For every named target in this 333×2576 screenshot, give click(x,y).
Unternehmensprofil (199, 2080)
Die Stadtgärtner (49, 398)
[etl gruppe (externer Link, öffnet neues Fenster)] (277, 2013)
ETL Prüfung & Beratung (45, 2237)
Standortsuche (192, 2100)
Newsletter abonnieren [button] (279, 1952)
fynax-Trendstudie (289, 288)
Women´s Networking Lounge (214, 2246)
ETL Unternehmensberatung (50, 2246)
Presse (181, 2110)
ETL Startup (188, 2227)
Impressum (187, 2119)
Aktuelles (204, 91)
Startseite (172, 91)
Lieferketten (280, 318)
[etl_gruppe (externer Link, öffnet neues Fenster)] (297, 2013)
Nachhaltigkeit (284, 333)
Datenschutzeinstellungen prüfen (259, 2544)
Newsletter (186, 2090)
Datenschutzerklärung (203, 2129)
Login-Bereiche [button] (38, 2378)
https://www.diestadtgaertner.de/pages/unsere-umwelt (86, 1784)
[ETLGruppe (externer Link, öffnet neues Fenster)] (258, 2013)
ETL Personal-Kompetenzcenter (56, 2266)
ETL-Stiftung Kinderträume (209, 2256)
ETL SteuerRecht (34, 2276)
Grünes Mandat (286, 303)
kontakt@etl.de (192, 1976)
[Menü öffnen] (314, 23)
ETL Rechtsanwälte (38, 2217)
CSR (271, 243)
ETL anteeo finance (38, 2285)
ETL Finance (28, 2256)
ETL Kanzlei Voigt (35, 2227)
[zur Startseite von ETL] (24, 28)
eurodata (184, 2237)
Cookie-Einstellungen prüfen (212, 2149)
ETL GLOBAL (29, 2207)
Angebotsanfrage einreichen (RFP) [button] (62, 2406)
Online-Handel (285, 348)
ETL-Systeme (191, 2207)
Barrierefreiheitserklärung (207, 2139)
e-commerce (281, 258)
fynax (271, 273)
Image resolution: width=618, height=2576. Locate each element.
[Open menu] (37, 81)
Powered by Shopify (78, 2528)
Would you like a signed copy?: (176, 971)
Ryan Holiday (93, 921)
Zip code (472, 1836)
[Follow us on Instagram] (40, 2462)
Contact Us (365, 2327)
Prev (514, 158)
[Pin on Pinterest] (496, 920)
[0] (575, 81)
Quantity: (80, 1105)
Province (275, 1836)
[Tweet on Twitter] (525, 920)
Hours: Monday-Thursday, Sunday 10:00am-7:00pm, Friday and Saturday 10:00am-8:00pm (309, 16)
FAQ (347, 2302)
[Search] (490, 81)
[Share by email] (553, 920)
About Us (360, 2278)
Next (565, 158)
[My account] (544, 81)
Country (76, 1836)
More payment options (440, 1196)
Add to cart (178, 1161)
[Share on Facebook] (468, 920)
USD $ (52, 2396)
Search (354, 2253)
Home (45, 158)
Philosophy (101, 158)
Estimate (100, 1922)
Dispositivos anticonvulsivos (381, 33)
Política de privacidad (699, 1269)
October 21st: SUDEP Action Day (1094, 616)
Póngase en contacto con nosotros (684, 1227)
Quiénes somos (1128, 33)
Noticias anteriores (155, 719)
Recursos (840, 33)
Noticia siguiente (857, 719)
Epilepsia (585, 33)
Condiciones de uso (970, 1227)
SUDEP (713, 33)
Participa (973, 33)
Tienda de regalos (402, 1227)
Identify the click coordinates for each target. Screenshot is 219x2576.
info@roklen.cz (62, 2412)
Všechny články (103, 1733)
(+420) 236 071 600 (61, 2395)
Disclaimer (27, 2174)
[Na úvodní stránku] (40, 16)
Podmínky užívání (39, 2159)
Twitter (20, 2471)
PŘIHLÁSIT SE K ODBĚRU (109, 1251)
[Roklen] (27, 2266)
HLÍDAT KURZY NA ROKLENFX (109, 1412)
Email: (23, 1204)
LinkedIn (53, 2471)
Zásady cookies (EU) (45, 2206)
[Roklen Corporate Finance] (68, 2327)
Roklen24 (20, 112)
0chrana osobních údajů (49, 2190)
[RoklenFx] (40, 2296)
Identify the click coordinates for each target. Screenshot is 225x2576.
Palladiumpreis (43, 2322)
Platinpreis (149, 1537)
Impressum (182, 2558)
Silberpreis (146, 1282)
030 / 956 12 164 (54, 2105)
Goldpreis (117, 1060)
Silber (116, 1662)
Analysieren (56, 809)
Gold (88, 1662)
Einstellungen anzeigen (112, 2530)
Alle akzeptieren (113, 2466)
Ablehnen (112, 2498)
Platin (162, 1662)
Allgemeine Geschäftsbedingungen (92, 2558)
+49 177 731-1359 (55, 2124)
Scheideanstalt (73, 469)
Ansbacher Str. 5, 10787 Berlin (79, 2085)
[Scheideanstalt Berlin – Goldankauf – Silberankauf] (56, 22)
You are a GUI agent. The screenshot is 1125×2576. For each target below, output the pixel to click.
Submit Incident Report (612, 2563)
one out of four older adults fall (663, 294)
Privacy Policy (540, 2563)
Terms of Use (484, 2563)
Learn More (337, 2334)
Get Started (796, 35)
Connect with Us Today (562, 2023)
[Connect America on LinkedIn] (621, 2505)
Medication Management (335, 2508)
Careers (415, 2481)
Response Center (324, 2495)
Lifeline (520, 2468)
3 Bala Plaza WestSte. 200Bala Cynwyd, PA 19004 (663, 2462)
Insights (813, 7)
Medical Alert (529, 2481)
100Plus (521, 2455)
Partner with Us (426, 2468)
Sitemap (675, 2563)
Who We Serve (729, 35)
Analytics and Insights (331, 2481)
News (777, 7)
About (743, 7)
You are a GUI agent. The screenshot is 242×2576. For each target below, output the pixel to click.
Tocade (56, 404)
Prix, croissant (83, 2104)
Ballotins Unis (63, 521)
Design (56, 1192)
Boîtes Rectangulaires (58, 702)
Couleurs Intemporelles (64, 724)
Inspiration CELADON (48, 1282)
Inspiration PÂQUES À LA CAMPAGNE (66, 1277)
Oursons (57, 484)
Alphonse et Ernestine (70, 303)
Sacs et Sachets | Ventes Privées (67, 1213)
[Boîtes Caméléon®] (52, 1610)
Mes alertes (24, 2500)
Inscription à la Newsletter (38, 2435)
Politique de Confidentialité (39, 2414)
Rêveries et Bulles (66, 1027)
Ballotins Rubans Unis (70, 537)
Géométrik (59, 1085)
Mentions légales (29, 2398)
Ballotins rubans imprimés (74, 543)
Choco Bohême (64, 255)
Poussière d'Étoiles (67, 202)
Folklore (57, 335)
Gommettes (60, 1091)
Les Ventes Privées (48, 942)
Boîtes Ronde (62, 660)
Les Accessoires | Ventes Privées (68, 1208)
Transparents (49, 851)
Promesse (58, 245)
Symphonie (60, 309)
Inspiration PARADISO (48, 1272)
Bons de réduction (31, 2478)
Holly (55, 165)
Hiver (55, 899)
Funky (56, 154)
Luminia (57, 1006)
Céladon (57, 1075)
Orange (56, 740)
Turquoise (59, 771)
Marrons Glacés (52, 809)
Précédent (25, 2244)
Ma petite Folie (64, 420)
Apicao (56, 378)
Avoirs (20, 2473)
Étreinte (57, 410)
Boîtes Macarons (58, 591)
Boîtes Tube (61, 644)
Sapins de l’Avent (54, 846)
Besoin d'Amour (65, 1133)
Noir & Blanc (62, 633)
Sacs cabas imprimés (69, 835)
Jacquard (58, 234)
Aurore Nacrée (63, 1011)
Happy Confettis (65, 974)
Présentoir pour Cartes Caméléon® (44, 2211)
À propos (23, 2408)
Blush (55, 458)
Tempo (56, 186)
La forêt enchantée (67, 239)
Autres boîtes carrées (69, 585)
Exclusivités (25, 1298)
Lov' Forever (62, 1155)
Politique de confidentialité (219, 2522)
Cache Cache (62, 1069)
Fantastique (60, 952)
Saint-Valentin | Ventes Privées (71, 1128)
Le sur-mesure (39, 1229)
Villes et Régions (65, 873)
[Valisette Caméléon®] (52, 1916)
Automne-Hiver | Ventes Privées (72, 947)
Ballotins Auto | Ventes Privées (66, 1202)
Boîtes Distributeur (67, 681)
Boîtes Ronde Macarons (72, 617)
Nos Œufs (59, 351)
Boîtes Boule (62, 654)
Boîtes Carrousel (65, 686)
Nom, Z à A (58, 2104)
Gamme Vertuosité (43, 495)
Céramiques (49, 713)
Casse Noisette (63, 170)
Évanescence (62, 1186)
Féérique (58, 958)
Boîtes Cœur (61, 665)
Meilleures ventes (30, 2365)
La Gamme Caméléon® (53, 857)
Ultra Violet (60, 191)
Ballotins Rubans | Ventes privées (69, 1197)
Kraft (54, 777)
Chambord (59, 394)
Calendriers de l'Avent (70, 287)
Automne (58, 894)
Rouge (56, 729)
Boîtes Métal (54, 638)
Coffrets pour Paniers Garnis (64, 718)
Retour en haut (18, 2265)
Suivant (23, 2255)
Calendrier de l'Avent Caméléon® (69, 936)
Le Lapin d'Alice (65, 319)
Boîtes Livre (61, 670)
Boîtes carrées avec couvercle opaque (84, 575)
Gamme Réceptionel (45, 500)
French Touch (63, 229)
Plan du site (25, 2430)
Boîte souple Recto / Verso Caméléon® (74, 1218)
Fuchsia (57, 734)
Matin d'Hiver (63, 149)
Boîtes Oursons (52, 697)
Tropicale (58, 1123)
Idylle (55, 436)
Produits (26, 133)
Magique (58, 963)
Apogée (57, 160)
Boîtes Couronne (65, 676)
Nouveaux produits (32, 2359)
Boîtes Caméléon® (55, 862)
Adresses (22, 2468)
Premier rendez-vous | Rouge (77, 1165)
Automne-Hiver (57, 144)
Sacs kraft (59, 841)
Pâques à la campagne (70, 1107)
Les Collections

Activity
Could you copy out every line in the listing where the word "LinkedIn" appears?

Final answer
LinkedIn (53, 2471)
[Connect America on LinkedIn] (621, 2505)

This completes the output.